## Excerpted records

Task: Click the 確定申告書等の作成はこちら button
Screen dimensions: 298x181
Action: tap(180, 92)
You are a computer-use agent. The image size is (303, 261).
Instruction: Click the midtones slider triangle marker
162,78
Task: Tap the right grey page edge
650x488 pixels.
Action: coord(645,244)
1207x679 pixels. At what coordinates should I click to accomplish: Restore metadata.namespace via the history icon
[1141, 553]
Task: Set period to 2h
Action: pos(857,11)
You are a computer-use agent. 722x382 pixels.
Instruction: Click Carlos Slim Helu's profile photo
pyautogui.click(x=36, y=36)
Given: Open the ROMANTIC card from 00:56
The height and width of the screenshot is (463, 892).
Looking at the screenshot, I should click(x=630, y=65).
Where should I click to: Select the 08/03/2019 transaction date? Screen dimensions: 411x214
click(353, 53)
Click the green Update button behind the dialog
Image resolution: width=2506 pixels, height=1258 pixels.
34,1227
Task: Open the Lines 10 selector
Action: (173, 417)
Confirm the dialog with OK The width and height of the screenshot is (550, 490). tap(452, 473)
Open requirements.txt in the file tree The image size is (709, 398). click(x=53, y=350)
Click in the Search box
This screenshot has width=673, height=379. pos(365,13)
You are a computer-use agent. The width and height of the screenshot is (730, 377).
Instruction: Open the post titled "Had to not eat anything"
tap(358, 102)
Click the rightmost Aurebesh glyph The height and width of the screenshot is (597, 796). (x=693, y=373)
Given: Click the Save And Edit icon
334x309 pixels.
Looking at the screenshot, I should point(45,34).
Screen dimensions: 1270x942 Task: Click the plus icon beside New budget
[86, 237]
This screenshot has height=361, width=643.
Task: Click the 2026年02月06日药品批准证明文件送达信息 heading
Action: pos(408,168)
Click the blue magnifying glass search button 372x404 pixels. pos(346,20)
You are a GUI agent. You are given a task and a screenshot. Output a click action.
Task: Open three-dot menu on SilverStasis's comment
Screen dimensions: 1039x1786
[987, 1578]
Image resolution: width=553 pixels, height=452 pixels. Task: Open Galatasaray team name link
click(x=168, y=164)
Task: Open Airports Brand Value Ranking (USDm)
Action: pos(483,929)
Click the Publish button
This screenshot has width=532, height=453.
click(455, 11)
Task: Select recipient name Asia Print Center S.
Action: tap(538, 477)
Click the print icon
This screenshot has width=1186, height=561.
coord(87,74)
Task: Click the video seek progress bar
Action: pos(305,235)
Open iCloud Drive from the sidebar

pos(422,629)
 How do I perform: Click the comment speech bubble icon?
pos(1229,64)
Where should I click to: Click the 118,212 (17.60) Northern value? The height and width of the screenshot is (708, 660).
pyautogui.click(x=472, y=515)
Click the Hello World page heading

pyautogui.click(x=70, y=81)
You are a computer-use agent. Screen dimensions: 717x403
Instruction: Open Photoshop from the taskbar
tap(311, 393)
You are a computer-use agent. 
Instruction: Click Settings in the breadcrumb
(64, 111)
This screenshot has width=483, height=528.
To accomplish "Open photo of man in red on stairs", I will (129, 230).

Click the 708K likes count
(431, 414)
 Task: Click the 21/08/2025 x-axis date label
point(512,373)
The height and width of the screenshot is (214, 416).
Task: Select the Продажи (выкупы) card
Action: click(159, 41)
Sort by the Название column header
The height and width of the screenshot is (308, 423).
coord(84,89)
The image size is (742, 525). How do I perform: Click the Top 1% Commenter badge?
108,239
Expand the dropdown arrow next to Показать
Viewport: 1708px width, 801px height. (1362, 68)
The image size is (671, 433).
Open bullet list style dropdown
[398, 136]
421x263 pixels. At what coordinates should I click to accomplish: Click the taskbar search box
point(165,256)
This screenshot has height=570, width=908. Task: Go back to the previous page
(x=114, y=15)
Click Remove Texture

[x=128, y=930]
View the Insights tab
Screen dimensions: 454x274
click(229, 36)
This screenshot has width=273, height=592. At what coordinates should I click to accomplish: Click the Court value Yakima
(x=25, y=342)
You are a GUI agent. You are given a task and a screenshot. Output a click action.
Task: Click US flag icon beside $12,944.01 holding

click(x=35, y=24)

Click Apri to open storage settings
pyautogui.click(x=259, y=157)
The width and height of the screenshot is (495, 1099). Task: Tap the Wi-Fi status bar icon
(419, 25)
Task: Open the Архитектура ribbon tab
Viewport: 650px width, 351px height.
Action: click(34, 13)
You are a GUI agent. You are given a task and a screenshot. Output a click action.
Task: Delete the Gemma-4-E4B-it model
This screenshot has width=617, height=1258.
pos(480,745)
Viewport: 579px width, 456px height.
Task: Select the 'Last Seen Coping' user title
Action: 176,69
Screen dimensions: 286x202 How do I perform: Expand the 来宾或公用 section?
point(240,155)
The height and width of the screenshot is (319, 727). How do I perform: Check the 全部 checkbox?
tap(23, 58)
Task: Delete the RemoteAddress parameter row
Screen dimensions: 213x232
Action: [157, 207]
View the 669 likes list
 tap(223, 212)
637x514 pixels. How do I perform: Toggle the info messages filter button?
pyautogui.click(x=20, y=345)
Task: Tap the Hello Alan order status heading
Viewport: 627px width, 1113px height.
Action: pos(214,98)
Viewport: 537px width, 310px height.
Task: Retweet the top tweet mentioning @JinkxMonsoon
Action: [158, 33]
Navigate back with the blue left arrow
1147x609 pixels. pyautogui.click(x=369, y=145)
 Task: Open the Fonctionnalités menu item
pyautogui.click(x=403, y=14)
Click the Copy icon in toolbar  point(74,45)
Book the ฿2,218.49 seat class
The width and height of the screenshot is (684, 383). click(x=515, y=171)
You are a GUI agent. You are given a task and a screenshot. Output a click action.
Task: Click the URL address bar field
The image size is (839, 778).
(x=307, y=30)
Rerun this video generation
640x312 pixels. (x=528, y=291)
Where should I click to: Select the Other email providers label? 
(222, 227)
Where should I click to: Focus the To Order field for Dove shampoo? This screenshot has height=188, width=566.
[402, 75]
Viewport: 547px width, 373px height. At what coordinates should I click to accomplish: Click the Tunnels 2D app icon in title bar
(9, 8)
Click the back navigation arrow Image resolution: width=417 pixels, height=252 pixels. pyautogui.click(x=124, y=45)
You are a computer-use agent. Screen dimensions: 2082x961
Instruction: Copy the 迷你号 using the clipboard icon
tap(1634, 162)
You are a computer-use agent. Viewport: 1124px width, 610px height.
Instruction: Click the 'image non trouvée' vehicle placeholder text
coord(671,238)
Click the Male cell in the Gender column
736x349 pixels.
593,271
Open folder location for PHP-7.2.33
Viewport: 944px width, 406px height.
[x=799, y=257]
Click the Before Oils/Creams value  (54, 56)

## Set problem
Write out the lines above exactly as they appear, everything from the line containing "Click the Male cell in the Gender column" down to the very last line.

## Output
Click the Male cell in the Gender column
736x349 pixels.
593,271
Open folder location for PHP-7.2.33
Viewport: 944px width, 406px height.
[x=799, y=257]
Click the Before Oils/Creams value  (54, 56)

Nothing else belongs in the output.